Sunday, 28 January 2018

Has Big Data Lost its Mojo?

A number of surveys were published during 2017 which suggested that Big Data has lost the CxO mind share that it had.

The overall impression gained was that business leaders are putting their emphasis on Artificial Intelligence (in particular Machine Learning) and IoT, whilst CIOs and Technical Leaders are worrying about Security and Lean (Agile and DevOps). 

At the same time the consumer and gadget end of things are focusing on wearables, voice and VR/AR based devices (implying other types of AI are getting important). 

Somewhere in the mix, people are worrying about culture, product management and marketing, and organisations designed around empowered product teams.

There almost appears to be an assumption that big data has been cracked and apps are easy. Also, data governance is not really getting the attention that it should do and vendors are pushing APIs for integration.

This suggests not just a gap between business vision and technical capability to deliver, but also that the consumer led boom in exploitation is going places which don't necessarily fit well with classical business environments. Open plan offices are not the place where people should all be talking to their digital assistants.

The lessons I draw from this are than business management teams need to start thinking holistically about what is needed to deliver their new business (i.e. digitally augmented) strategies and models, but also about what the future workplace looks like. Is the office finally dying?

They also need to get real about data. It needs to be managed using lean data principles.

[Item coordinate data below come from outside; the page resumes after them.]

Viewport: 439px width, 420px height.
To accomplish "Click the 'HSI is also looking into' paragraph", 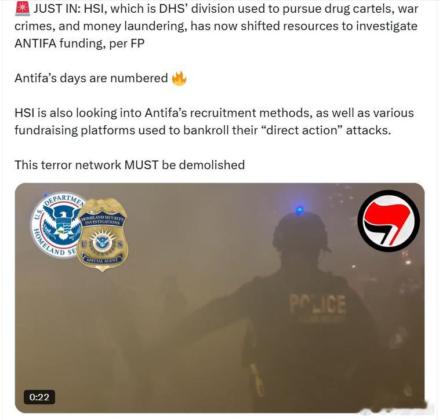I will (214, 122).
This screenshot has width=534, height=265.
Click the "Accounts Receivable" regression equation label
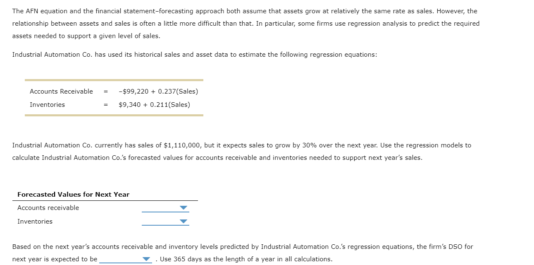click(x=61, y=92)
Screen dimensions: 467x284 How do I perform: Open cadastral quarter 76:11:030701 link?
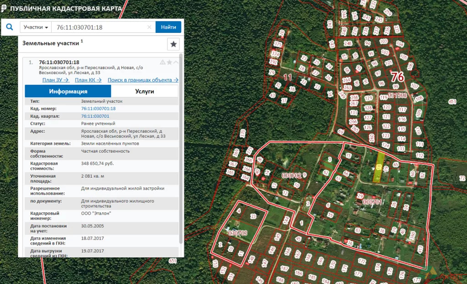(x=95, y=116)
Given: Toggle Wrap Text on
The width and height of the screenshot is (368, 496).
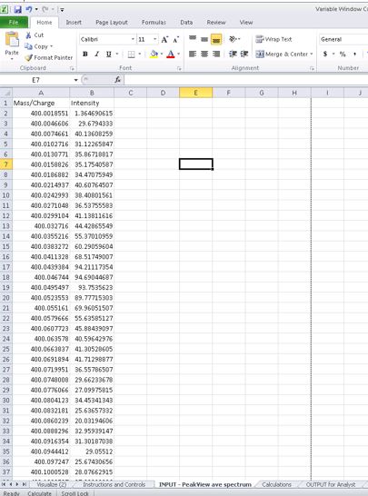Looking at the screenshot, I should 274,39.
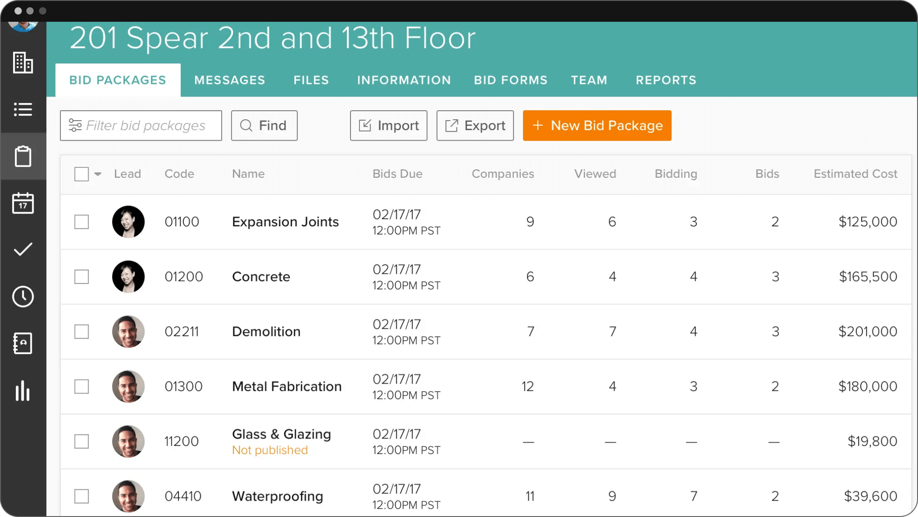The image size is (918, 517).
Task: Open the Bid Forms tab
Action: pos(511,80)
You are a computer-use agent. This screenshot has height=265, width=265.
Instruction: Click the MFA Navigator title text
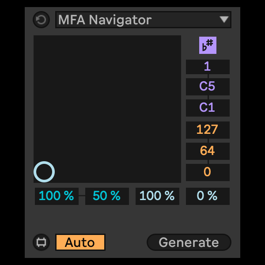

Integration and security are vital to get right. IoT and other exploitation approaches are going to emphasise Big Data's importance further. So it's vitally important to develop data specialists who understand your business and are networked with the right people. A recent article in the Harvard Business Review suggests that most organisations have focused on technicalities and need to look at a more immersive approach and organisational issues too.